|dc.description.abstract||The number of parasite species being described is still rising sharply, with little sign of slowing down. This illustrates a limitation in our current understanding of host-parasite interactions. The need for improved knowledge of the biodiversity of parasites and of their effects is especially important due to the realised and potential impacts of parasites across a wide variety of domains, including in clinical, environmental and agricultural practices. Concurrently, as data mounts on specific biological systems, from a more macroecological viewpoint there is an intensifying search for common patterns across systems, with the aim of providing clearer insights into the general properties of host-parasite interactions. This thesis encompasses several of these challenges, namely, parasite species descriptions, parasite impacts and the search for general properties affecting host-parasite interactions.

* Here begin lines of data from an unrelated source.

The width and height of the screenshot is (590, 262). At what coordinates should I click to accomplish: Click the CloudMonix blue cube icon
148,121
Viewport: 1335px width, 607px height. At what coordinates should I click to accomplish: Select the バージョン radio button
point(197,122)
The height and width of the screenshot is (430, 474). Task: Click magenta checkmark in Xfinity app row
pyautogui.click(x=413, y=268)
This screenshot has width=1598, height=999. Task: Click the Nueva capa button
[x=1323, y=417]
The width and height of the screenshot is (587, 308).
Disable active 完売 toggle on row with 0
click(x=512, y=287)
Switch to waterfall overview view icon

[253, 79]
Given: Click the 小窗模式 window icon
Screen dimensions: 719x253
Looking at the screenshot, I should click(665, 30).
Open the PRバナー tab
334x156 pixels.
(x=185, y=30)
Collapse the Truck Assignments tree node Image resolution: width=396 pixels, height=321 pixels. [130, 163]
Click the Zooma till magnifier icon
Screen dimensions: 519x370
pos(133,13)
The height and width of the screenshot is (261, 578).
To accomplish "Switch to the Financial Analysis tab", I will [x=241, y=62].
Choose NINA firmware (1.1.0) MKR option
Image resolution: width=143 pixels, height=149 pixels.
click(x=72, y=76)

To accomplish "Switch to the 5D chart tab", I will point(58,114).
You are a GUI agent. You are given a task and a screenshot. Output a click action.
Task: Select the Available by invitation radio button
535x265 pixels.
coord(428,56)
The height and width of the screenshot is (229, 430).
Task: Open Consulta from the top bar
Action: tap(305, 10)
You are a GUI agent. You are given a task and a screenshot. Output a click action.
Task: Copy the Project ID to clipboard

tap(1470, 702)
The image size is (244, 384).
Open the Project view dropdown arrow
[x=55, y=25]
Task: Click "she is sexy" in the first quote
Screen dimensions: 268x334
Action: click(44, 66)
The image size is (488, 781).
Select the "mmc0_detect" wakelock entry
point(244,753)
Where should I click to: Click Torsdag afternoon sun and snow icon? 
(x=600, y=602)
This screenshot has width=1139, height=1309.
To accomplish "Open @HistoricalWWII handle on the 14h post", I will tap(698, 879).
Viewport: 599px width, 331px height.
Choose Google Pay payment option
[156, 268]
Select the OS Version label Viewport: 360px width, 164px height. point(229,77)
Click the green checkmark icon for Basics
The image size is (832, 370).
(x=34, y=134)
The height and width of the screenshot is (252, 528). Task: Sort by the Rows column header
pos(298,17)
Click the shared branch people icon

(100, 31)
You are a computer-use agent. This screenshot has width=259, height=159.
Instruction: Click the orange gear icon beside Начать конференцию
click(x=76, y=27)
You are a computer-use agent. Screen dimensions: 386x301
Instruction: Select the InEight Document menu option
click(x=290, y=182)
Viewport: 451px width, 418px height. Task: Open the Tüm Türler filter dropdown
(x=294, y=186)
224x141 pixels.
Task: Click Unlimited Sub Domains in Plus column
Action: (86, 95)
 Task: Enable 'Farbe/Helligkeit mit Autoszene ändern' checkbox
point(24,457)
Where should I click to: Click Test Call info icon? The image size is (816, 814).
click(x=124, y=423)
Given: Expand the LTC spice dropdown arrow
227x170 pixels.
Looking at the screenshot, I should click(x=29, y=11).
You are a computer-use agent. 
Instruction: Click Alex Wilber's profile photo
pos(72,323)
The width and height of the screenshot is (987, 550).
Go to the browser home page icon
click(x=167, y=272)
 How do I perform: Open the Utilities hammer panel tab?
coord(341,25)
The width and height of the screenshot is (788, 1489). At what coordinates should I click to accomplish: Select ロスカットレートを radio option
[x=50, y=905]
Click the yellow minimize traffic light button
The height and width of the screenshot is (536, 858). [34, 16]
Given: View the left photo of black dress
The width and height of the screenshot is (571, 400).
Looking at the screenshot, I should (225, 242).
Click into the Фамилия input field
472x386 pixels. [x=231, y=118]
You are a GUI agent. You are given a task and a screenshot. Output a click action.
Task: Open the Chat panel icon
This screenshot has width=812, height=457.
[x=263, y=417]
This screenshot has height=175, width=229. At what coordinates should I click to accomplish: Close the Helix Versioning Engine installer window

The novel study systems investigated were Australasian rocky shore periwinkle or littorinid snails, and their trematode parasites. Previously, parasites of periwinkle snails were well studied in the Northern Hemisphere, though nothing is known about Southern Hemisphere periwinkles. In New Zealand, two snail species were studied and a total of five parasite species found (Chapter Two). In Australia, a single snail species was found to host five parasites also (Chapter Three). An important knowledge gap was filled with the finding of one of these parasites in Australia providing the first record of a snail host for the trematode family Gorgocephalidae. All parasite species were described using an integrative taxonomical approach, which incorporated line drawings, scanning electron microscopy and molecular analyses.
Low prevalence was recorded for most parasites in New Zealand, therefore further experimental work focused on the most abundant parasite, Parorchis sp. NZ (family Philophthalmidae). This parasite displayed an unusual biology whereby it can abbreviate its development, possibly as an adaptation to stressful conditions. To investigate this, the incidence of the abbreviated life cycle (precocious encystment) was studied in response to host stress due to desiccation. Although the results confirmed desiccation as a host stress, it appeared to have little effect on the development pattern of the parasite (Chapter Four).
The focus then turned to the effect of the parasite on its host and specifically to the impact of infection on microhabitat choice of snails (Chapter Five). The choice of microhabitat on a rocky shore may influence a snail’s success in withstanding dislodgement, due to wave exposure or predation. Interestingly, the results showed that infected snails spend more time on the rock surface than in crevices, possibly leading to enhanced parasite transmission, and inevitably to a higher risk of mortality for infected snails.
Finally, to gain a broader understanding of the ecological drivers underpinning interspecific variation in parasite species richness among periwinkles, a comparative analysis was carried out using data compiled from the literature (Chapter Six). I quantified the contribution of both evolutionary history and ecology to observed patterns of parasite species richness, and found that both latitude and host phylogeny accounted for much of the variation in how many trematode species exploit particular periwinkle species.||